According to an advantageous embodiment of the proposed method, a second torque profile of the maximum input torque that is higher than the first torque profile of the maximum input torque is set in a second ratio range of the variator with a medium ratio, for example with a ratio of the variator between 1.8 and 1. The lower translation corresponds to the upper translation of the first translation range. The upper ratio of the second ratio range is provided for a ratio in which the maximum possible system pressure of the hydraulic system increases compared to the lower limit of the tolerance band of the power loss curve. This torque curve is above the originally designed maximum input torque according to the design of the variator and, with the unchanged design of the belt drive, enables boost operation of the hybrid drive train at torques that are above the maximum torque of the internal combustion engine, the electric machine or their combination. The electric machine can be designed with high outputs of, for example, 20 kW to 200 kW, preferably 50 kW to 120 kW, in order to make a correspondingly high contribution to the boost operation. Here can as an alternative to a boost operation of the internal combustion engine by means of the electric machine, the electric machine forms the main drive and the internal combustion engine forms a boost function. The torque curve is set in the second transmission range in a preferred manner as a function of the maximum possible or permissible system pressure of the hydraulic system.

A third gear range follows the upper gear ratio of the second gear range up to overdrive. In this transmission range, a torque curve that initially increases, remains constant or decreases compared to the second torque curve of the maximum input torque can be set, with the torque curve preferably following the curve of the power loss at the lower limit of its tolerance band. Due to the decreasing power loss with increasing gear ratio, the torque curve can decrease after a torque maximum towards overdrive. The power loss can be determined, for example, depending on the thermal load on the contact surfaces between the belt, such as the end faces of the rocker links of a link chain and the conical pulley sets, a cooling capacity of the belt and / or the like.

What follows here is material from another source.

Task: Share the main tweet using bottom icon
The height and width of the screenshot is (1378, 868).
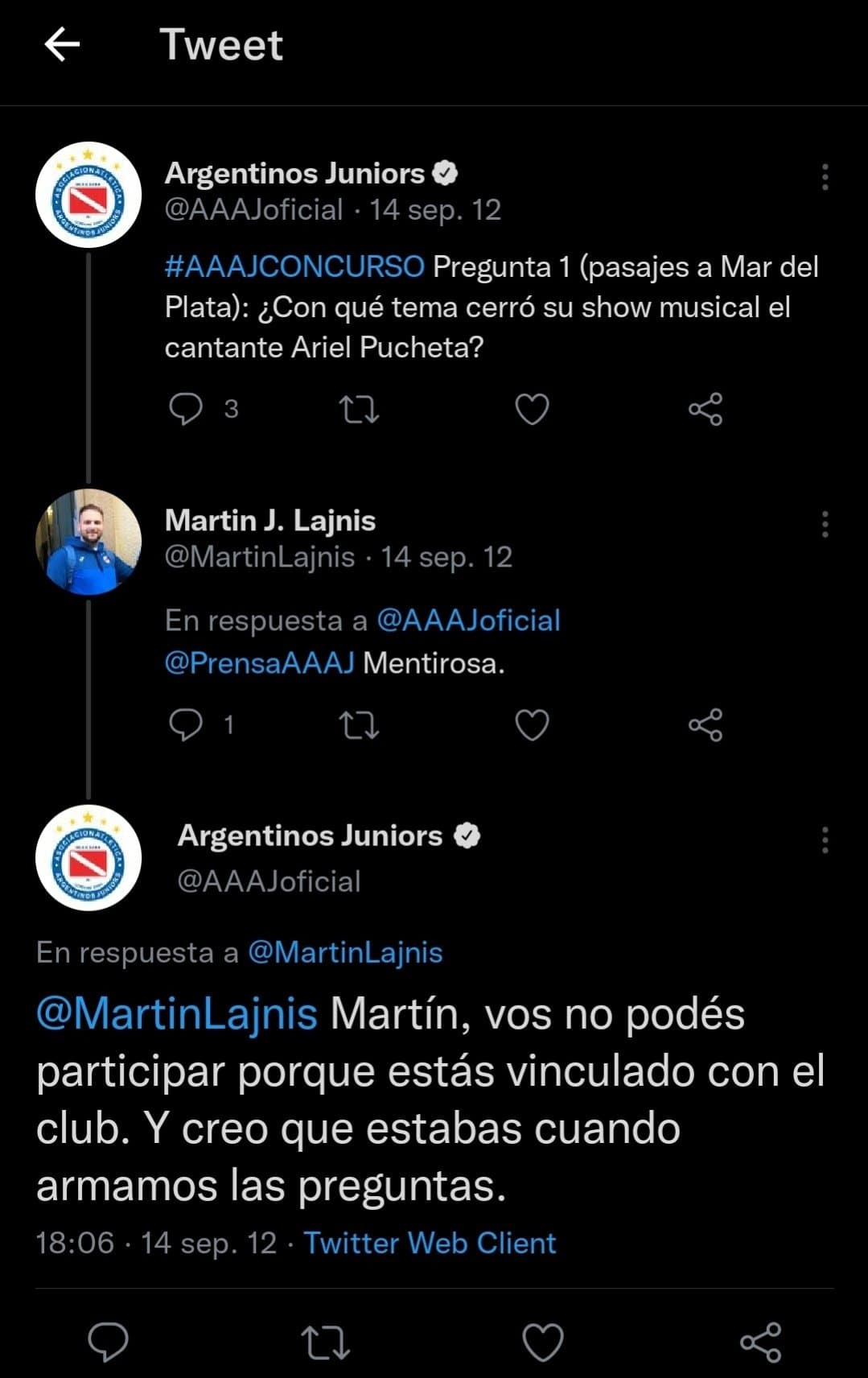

The torque curves of the maximum input torque that can be set as a function of the translation or an overall limit torque curve of the maximum input torque over the spread of the belt drive can be set within a tolerance band around the power loss, with the corresponding adjustable maximum input torque in a medium tolerance band depending on the running time for the corresponding translations can be set up to a lower limit of the tolerance band. Furthermore, the torque curves or a total torque curve of the maximum adjustable input torque can be corrected depending on the time proportions in the respective gear ratios or gear ratios, so that certain running times for these ratios outside of damage to the input torques that are excessive compared to the design of the belt drive and, if necessary, the originally enabled input torque in accordance with Design of the variator is reduced when a predetermined duration is exceeded. The running time can be adapted to existing influencing variables such as the operating temperature, the operating pressure and / or the like.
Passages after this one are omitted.